### TASK PROMPT:
Lines to return, exactly: from the line with "This screenshot has height=243, width=367." to the line with "Click the Decrease decimal places icon" in the entries below, both included.

**** MATERIAL FOR THE TASK ****

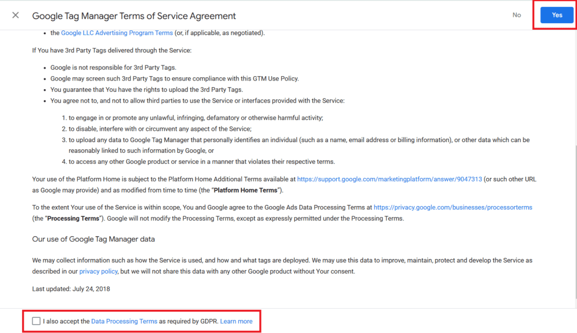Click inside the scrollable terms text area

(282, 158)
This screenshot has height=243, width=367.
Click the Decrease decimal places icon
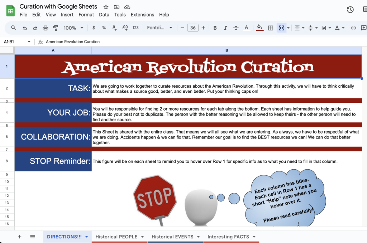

****
**** MATERIAL FOR THE TASK ****

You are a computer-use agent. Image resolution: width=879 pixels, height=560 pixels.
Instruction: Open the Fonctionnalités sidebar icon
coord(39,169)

****
**** MATERIAL FOR THE TASK ****

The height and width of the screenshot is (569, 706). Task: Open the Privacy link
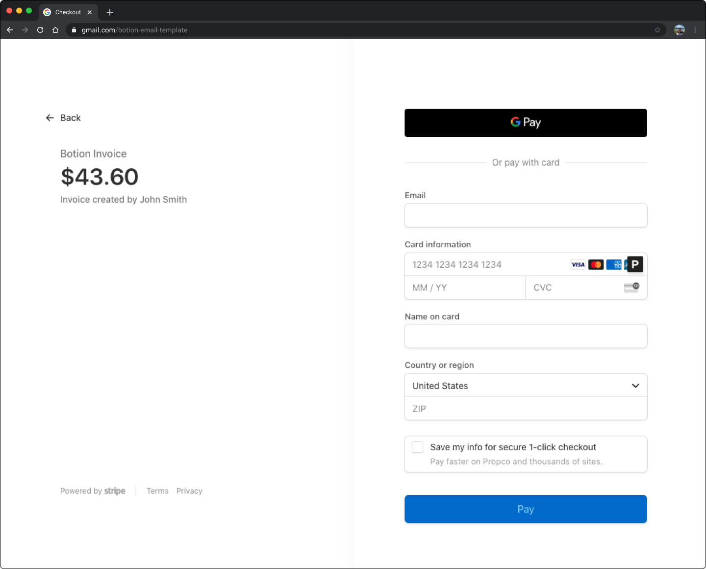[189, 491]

****

### REPLY TO THE TASK:
This screenshot has height=243, width=367.
Click the Decrease decimal places icon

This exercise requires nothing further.